President Trump’s debut speech to the UN (and the subsequent discussion about it) largely centred around his characterisation of North Korean leader Kim Jong-Un as ‘Rocket Man’. But in his wide-ranging speech, Trump touched on a number of different issues from unemployment to the American Constitution – to the very make-up of the UN itself. The bulk of his speech was however saved for the criticism of the new ‘Rogue Regimes’, reminiscent of President George W Bush’s ‘Axis Of Evil’.

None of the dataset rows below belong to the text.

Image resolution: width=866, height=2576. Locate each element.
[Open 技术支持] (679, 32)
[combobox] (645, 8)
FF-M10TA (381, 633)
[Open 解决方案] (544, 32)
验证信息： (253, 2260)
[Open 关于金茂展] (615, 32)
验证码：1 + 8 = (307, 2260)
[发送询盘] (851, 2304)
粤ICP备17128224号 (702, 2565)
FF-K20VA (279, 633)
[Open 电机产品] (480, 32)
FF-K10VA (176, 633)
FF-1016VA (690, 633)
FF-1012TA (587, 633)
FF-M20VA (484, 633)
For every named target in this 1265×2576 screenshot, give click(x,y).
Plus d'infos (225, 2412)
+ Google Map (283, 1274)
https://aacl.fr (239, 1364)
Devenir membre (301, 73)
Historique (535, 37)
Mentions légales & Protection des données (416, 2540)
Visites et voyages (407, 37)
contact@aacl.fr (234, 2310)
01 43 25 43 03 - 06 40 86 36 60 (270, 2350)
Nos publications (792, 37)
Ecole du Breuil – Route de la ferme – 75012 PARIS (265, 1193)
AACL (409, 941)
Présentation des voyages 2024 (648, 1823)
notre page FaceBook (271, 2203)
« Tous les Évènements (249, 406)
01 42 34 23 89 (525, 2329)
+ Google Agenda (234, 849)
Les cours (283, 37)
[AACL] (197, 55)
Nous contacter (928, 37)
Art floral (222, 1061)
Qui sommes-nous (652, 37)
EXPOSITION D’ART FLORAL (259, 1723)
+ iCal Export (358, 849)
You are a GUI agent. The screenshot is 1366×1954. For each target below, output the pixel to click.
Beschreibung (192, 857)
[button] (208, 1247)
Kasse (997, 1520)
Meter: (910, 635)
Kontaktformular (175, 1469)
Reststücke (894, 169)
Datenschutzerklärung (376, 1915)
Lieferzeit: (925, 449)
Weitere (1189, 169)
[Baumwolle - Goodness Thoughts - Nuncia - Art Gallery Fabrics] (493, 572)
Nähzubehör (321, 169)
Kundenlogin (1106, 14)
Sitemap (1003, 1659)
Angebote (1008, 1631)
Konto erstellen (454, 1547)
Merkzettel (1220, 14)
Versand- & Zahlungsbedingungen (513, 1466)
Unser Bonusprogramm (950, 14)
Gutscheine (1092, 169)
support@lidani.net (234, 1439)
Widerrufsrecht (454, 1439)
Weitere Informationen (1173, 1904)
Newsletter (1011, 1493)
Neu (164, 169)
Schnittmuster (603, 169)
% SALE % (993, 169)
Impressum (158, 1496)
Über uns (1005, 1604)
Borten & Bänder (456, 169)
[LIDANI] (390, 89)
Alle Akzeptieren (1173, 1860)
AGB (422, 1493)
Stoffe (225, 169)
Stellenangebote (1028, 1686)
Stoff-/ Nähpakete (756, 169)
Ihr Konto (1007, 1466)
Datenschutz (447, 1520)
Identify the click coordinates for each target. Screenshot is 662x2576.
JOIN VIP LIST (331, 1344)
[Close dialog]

It was Trump’s comments on Iran which seemed to rattle most international cages – particularly those in Europe. Britain, France and Germany (along with Russia and China) were heavily involved in getting the Joint Comprehensive Plan of Action (JCPOA) to the table and getting it signed. For many of these nations, it is Iran that presents the most real and present danger in nuclear terms. The fear is that Trump will decertify the Iran nuclear deal; a long-running opposer of the agreement, in his speech he referred to it as “one of the worst and most one-sided transactions the United States has ever entered into…Frankly, that deal is an embarrassment to the United States, and I don’t think you’ve heard the last of it — believe me”.
European diplomats have begun mounting a defence of the nuclear deal for policy ears, and in order to convince Washington that the Iran deal is still in their interests and those of the Middle East. There are a number of benefits that European leaders and diplomats could highlight in order to keep the deal running. For starters, it offers unparalleled access to the Iran nuclear project; rather than guessing the nature of Iran’s programme, the International Atomic Energy Agency is able to conduct intrusive inspections. Though vigilance about the programme from the likes of Trump and Netanyahu is understandable, Secretary of State Rex Tillerson has stated that Iran is keeping it’s programme in check. If this is the case, the US has the chance to use JCPOA to secure further deals instead of starting from scratch.
European leaders may also emphasise the importance of the Iran deal in showing the US is able to contain nuclear problems without implementing regime change – a move which could prove key in achieving a North Korean nuclear deal. Pyongyang is particularly concerned about this; nuclear options serve as Kim’s insurance policy. Having learnt from the example of Colonel Gaddafi, Kim Jong Un is not about to give up his nuclear deal only to be removed later on. As Iran watches US behaviour towards North Korea, the same is happening the other way around. The concern is that walking away from the Iran nuclear deal would undermine Western credibility in staging further deals.
In order for “North Korea to realize that the denuclearization is its only acceptable future”, as the President Trump himself put it, the regime needs to be convinced that scrapping nukes won’t mean an end to their rule. Backing out of the deal would likely hurt the diplomatic legitimacy of the US and its allies – particularly in the DPRK, where there is already so much distrust of the West.
Trump may be merely posturing. He is doubtless aware that Iran is not breaking the conditions of the nuclear deal – but that isn’t the only method the country uses to destabilise the region, or to disrupt the world order. Iran’s behaviour outside of the nuclear deal is cause for concern. The President’s speech reminded the Assembly that “Iranian oil profits go to fund Hezbollah and other terrorists…This wealth, which rightly belongs to Iran’s people, also goes to shore up Bashar al-Assad’s dictatorship, fuel Yemen’s civil war, and undermine peace throughout the entire Middle East.”
It’s clear that Trump wants to talk to Iran about it’s non-nuclear behaviour, and applying pressure to the nuclear deal lets Iran know that the US President is far from won over. The relationship between the two states is still very much oppositional, and Iran utilises a range of techniques to influence events abroad that directly interfere with American policy and threaten American allies. But the nuclear deal doesn’t cover this – so if America does not stick to the deal, it may not be able to strike another.